According to the alternate-day fasting article, how long is the no-eating period that alternates with 12 hours of unlimited eating?

TEXT SECTION section start

The latest iteration of intermittent fasting could be the best option for many consumers

Photo (c) everydayplus - Getty Images
Intermittent fasting has become popular among consumers as a way to maintain a healthy weight. Now, experts say a variation of the dieting plan could provide lasting health benefits. 

According to a new study, alternate-day fasting (ADF), which requires alternating between 12 hours of unlimited eating and 36 hours of no eating, has been found to be a safe way of dieting that can provide a number of health benefits.

“Strict ADF is one of the most extreme diet interventions, and it has not been sufficiently investigated with randomized controlled trials,” said researcher Frank Madeo. 

How ADF works

There were two trials involved in the researchers’ study: one in which 30 people who had been following ADF for six months were monitored to understand the long-term effects, and another involving 60 participants, half of whom followed ADF while the other half were given freedom over their diets. 

The participants followed ADF for four weeks, during which they recorded their fasting days in journals and had their glucose levels tested to ensure that they followed the restrictions properly. 

At the end of the four weeks, the researchers learned that ADF was successful in helping participants shed body fat while providing several other health benefits, including lower cholesterol levels and less belly fat. 

“We found that on average, during the 12 hours when they could eat normally, the participants in the ADF group compensated for some of the calories lost from the fasting, but not all,” said researcher Harald Sourij. “Overall, they reached a mean calorie restriction of about 35 percent and lost an average of 3.5 kg [7.7 lb] during four weeks of ADF.” 

The researchers also found that ADF was safe over the long-term, as those who had been following the diet for six months were found to be perfectly healthy, despite previous studies that found ADF could lead to health complications. 

Though this study yielded positive results, the researchers wouldn’t advocate for consumers to follow ADF for life. The team reminds consumers to always consult with medical professionals before undergoing a serious change to diet. 

“We feel that it is a good regime for some months for obese people to cut weight, or it might even be a useful clinical intervention in diseases driven by inflammation,” said Madeo. “However, further research is needed before it can be applied in daily practice.”

TEXT SECTION section end
INFORMATION SUPPLIED section start

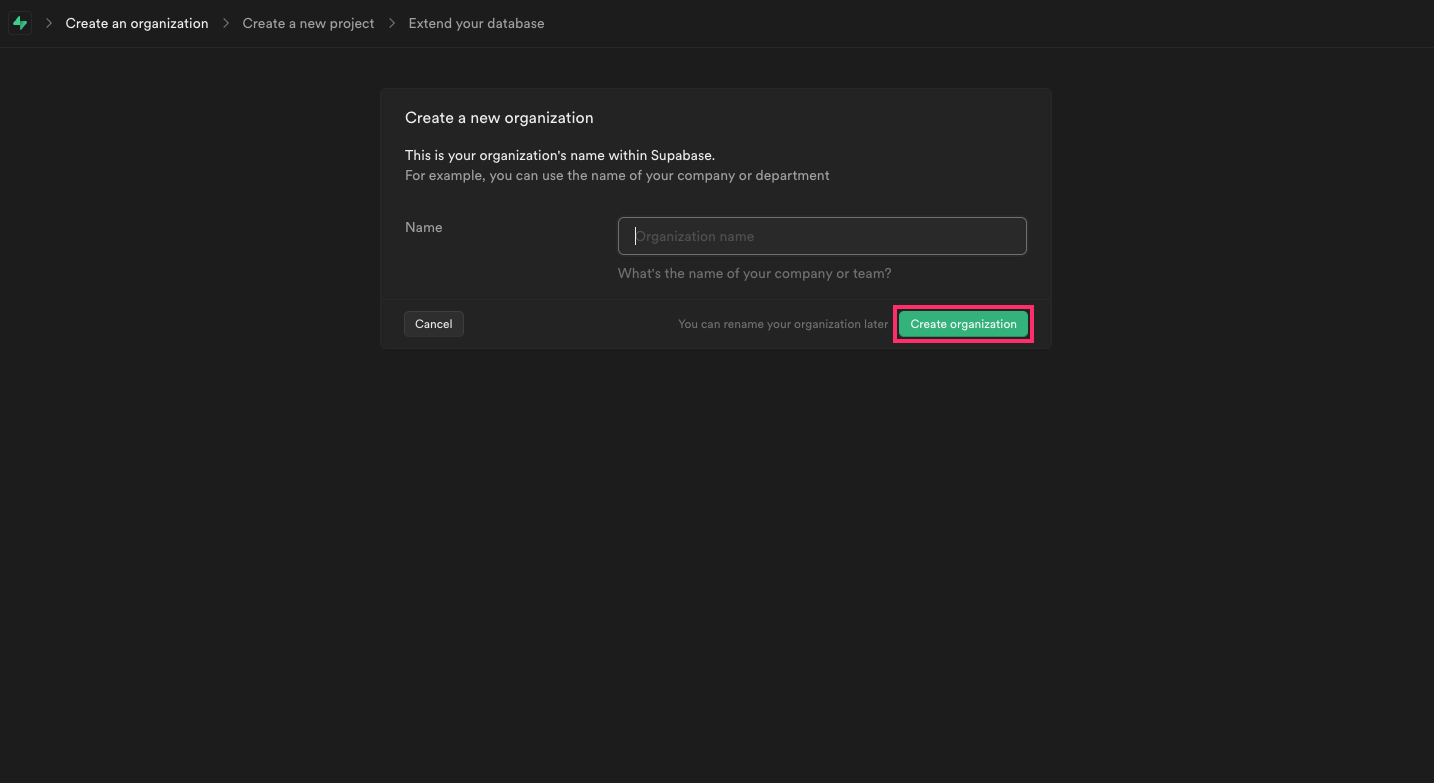Focus the Organization name input field
This screenshot has height=783, width=1434.
click(x=822, y=236)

INFORMATION SUPPLIED section end

**WRITTEN ANSWER**
36 hours